Enerplus Corp. (TSX, NYSE: ERF) snagged an impressive US$292 million from the sale of a sliver of noncore assets in its Bakken/ Three Forks holdings, the company said Dec. 12.
The Calgary-based company’s U.S. subsidiary agreed to sell Bakken acreage, including 5,800 net acres located on the Fort Berthold Indian Reservation, with an average working interest per drilling spacing unit of 8%. Based on its previously reported acreage, Enerplus has also divested about 1,200 net acres in the Williston Basin.
While it’s likely too early to call activity in the Williston a revival, a steady stream of deals has progressed this year. However, of the $1.6 billion in value transacted in North Dakota and Montana in 2016, about half came from Oasis Petroleum Inc.’s (NYSE: OAS) purchase of Williston territory from SM Energy Co. (NYSE: SM) for $785 million.
Only three other deals have eclipsed the $100 million mark.
Enerplus appears to have swung a profitable deal.
“The price received is attractive: at $77,000 per barrel of oil equivalent per day (boe/d), it is double the company’s current trading multiple [of about $38,000 per boe/d] and is particularly solid considering the low working interest of the assets,” said Grant Hofer, equity research analyst at Barclays.

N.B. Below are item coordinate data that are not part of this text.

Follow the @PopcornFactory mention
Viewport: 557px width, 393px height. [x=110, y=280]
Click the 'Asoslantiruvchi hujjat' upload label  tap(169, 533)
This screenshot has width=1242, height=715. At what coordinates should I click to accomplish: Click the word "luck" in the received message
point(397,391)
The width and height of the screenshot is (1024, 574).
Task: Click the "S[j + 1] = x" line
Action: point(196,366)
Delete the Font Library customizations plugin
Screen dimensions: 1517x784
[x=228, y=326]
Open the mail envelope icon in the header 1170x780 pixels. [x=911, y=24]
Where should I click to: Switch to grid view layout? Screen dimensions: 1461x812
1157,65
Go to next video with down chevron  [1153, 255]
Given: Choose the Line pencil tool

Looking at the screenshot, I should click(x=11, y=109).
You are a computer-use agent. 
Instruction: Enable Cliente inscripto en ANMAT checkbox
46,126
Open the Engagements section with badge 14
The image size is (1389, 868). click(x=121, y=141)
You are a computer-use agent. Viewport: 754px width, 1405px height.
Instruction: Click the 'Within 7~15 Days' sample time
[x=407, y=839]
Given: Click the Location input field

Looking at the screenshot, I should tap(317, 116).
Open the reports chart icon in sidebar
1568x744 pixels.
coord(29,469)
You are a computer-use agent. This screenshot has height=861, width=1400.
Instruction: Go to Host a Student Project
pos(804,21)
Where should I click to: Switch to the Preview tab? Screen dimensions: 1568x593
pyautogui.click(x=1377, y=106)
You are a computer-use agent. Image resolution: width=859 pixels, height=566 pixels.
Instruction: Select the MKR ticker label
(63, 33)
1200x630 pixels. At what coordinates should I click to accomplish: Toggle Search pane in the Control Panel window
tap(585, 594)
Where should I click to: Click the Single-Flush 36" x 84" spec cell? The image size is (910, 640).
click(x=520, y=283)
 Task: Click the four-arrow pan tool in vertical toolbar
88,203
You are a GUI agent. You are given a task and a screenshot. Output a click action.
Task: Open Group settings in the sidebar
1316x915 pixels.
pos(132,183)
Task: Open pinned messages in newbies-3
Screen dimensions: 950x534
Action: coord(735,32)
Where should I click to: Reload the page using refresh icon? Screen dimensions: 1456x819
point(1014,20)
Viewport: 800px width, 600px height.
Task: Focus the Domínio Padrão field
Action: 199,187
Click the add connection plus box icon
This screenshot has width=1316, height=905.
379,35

Production on the Berthold assets averaged 5,000 boe/d in third-quarter 2016. The assets comprise roughly 8% of the company's North Dakota acreage and, after closing, Enerplus will hold an operated position of about 65,500 net acres.
Barclays said it had considered Enerplus done with pruning noncore assets in North Dakota, but its additional sale should be the last of its surplus acreage.
The company’s remaining Bakken volumes—which averaged 23,700 boe/d in the third quarter—should be more valuable “given that they are operated and were expected to generate 25% growth in 2017” prior to the sale, Hofer said.
Enerplus’ liquids production is expected to increase company-wide by 15%, on the back of the Bakken’s oily production.
The company embarked on a divestiture campaign to give itself the financial wherewithal to bump up its operated Fort Berthold program over the next few years.
Enerplus expects to provide updated 2017 capital plans and guidance in early 2017.
Enerplus also increased its Fort Berthold drilling inventory by moving to six wells per drilling spacing unit from four. Overall, the company said it identified 465 net locations, up 28% from 363 net locations in November.
“We have established a position as one of the leading operators in the Williston Basin,” Enerplus president and CEO Ian C. Dundas said. “This divestment of our nonoperated, low-working interest acreage is highly accretive and will further improve our focus on our operated core acreage position allowing us to more efficiently allocate capital to the play.”
Evercore and RBC Richardson Barr are financial advisers to Enerplus on the transaction.